▸ **What you will do**:
1) In the GDPR passage, give the section between "As reference [3]" and "the territorial scope.", inclusive, again, and swap "member state" for "national government".
2) Answer from the GDPR passage:
(a) According to reference [3], in how many cases is a member state given freedom on interpretation?
(b) What role has GDPR introduced?
(c) Who fills the gap left by the information on data protection authorities' websites?
3) Using the GDPR passage, explain why GDPR introduced the DPO role.

▸ **Provided text**:
As reference [3] states, there are at least 37 cases in which a member state is given freedom
on interpretation. From the above reasoning, the national laws in some cases will still be
effective. This is since GDPR does not strengthen the legal bar. Consequently, local legislators
might not give the right importance to the territorial scope.
The GDPR introduces significant new requirements and challenges for legal and compliance
functions. This means changes to the ways in which technologies are designed and managed,
including a focus on profiling and security. GDPR requires clear and proactive oversight of
data storage and lineage. Regardless, companies and public entities that must deal with such
regulation need to be updated on the topic. Data protection authorities (DPA) in their
respective websites have published national information about GDPR and in most of cases
the information is not updated or does not cover all the legal aspects. This gap is filled by other
private sector companies which core business is on providing legal consultancies regarding
GDPR or certifying DPOs (data protection officers). There are also many other websites which
slightly discuss GDPR in general, but few of them motive their findings on the respective
regulation laws.
3. Roles and problems
GDPR is expected to reshape the hierarchical structure of both private and public sector. As
keeping track of the law and technological updates regarding privacy and protection also
requires some level of expertise, GDPR has introduced the DPO role, even though for certain
countries this role is not new. GDPR and its recitals define the DPO role as very important for
both public or private sector, both large or small scale of data being processed, even though
the scale is not defined, but if there are personal data, DPO is a must role for the company or
authority.

▸ **Data segment**:

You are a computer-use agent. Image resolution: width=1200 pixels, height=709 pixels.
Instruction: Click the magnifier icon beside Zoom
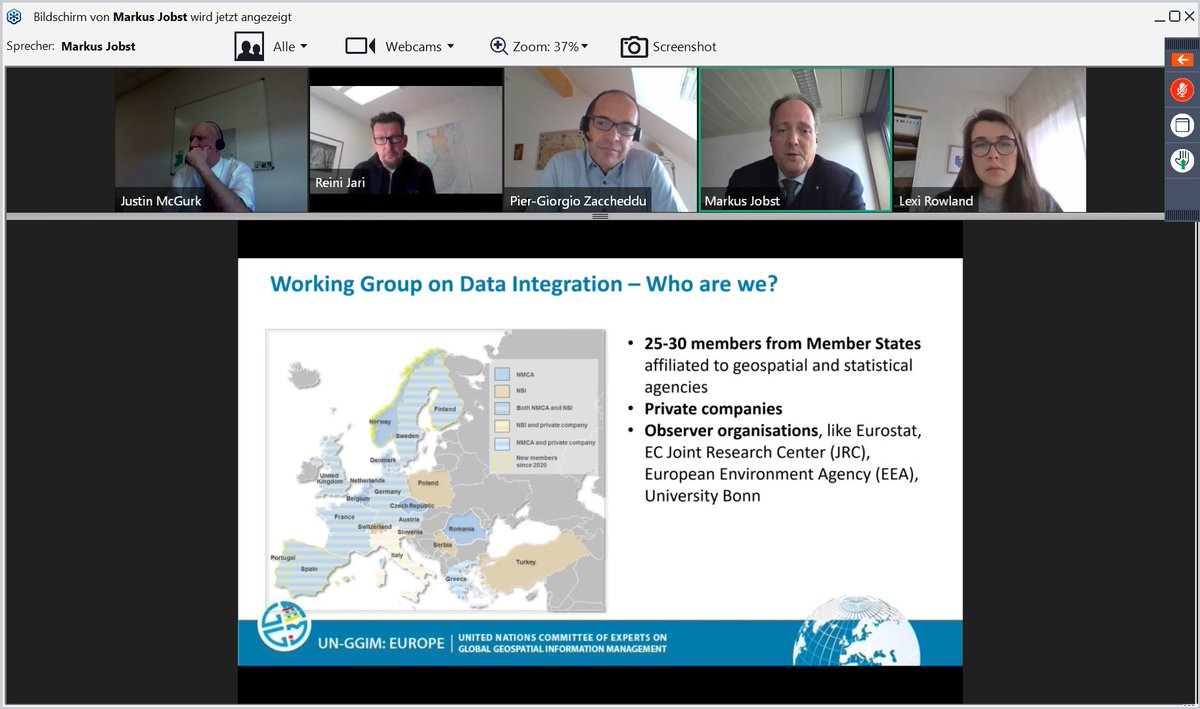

▸ **Solutions to the problems**:
1)
As reference [3] states, there are at least 37 cases in which a national government is given freedom
on interpretation. From the above reasoning, the national laws in some cases will still be
effective. This is since GDPR does not strengthen the legal bar. Consequently, local legislators
might not give the right importance to the territorial scope.

2)
(a) At least 37 cases.
(b) The DPO (data protection officer) role.
(c) Private sector companies whose core business is providing legal consultancies regarding GDPR or certifying DPOs.

3) GDPR introduced the DPO role because keeping track of the law and technological updates regarding privacy and protection requires some level of expertise.